8月3日に第1報した、警視庁渋谷署が不適切対応で受理した事件を時効にしてしまった件だが、本紙指摘の“大物ヤメ検”は影どころか、少なくとも外形的に見る限り極めて“灰色”と思わないわけにはいかないので、この誰でも閲覧できる部分で実名を明かす。
それは名古屋高検検事長を務めたこともある敷田稔氏(冒頭右写真)だ。
第1報でも触れたように、この告訴案件の中心は「デジタルコンビニ(その後「日本電子データ・エクスチェンジ」に社名変更)」という会社(東京都中央区。代表・柏原武利=下写真)の未公開株詐欺容疑だった。

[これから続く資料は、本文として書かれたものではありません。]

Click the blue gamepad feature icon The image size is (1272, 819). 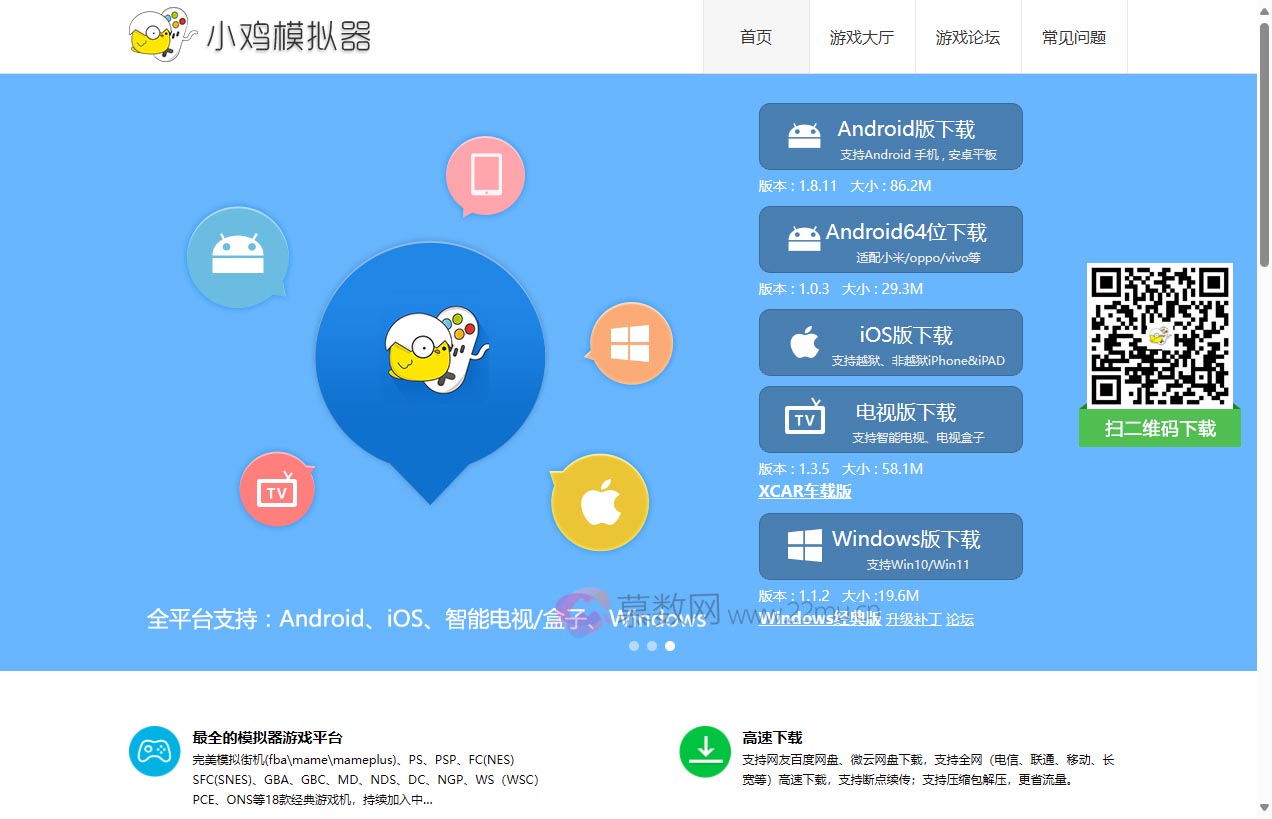click(154, 751)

同社の謄本などによれば、同社は98年7月に資本金9000万円で設立されたが、未公開株を発行し、02年2月には資本金は14億8367万円まで急増。
ここまで引き受け手がいたのは近い上場を謳い、その信用として、大手冷凍食品会社「加ト吉」(現テーブルマーク)本体の当時の常務(特別背任罪で逮捕に)、別の常務ら役員3名が役員を兼務する子会社「ケイ・エスフーズ」(東京都港区。11年10月に清算完了)側が加ト吉本体が保証するとして、デジタルコンビニ側と共謀していたと見られるからだ。

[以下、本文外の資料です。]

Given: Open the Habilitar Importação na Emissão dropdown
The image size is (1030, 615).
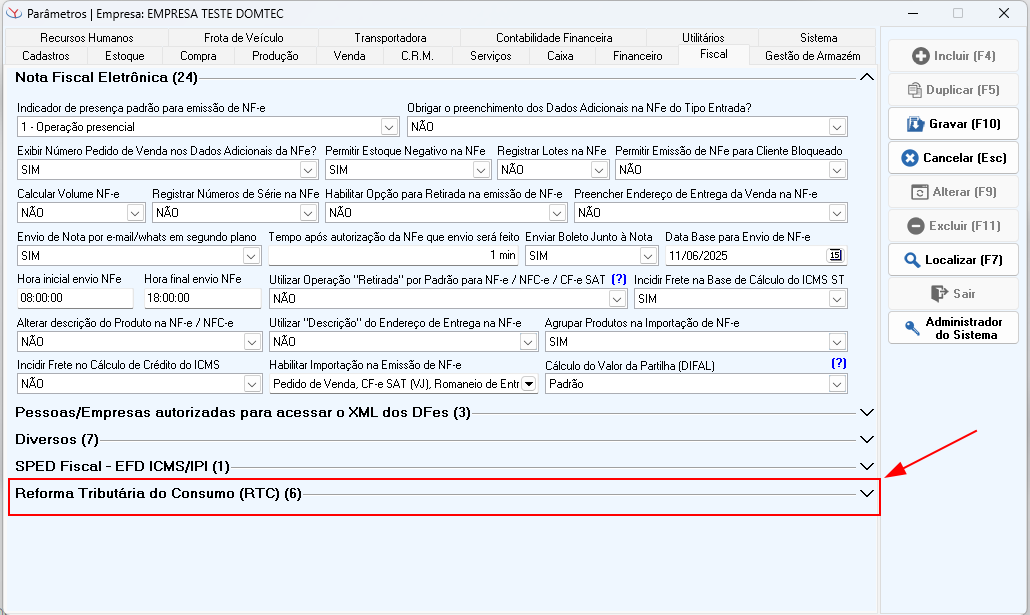Looking at the screenshot, I should pos(528,384).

一方、デジタルコンビニ側に目を移すと、敷田氏が同社監査役に就いていたのはその増資渦中の01年6月。むろん、上場にはならず、同社は06年3月にはたった1483万円に減資。そして09年6月には清算完了しているが、敷田氏が監査役辞任の届けをしたのは減資後の06年10月だった。

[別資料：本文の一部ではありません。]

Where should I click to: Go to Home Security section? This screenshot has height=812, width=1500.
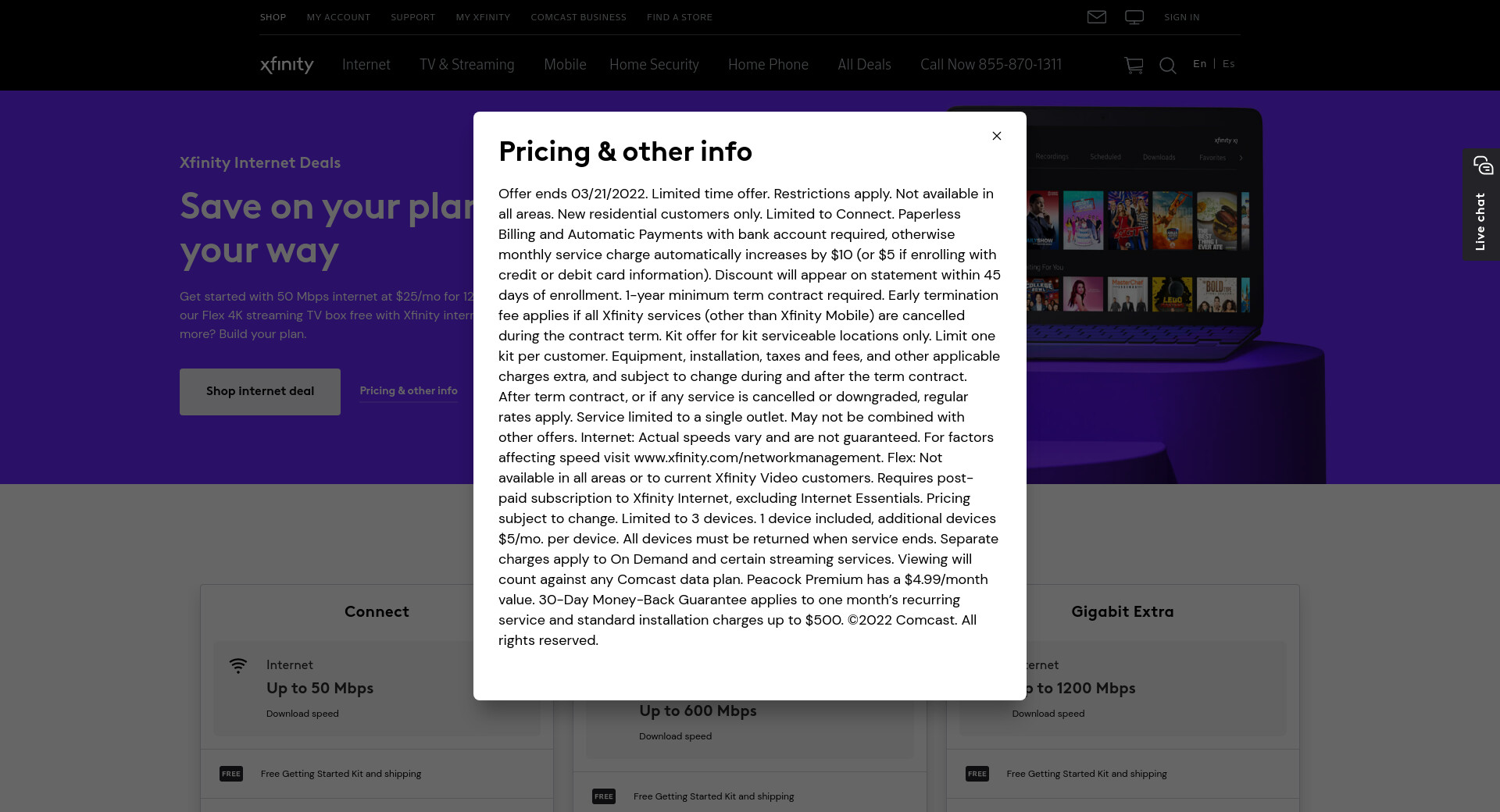click(x=654, y=65)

要するに、有り体にいえば、敷田氏の監査役就任期間(冒頭左写真=会社謄本より)というのは、デジタルコンビニの未公開株詐欺疑惑の販売、そして合法を装った資金移転(減資)時期の全般に渡っているのだ。そして、今回の不可解としかいいようのない時効切れ。これでは、疑惑の目を向けられてもやむを得ないだろう。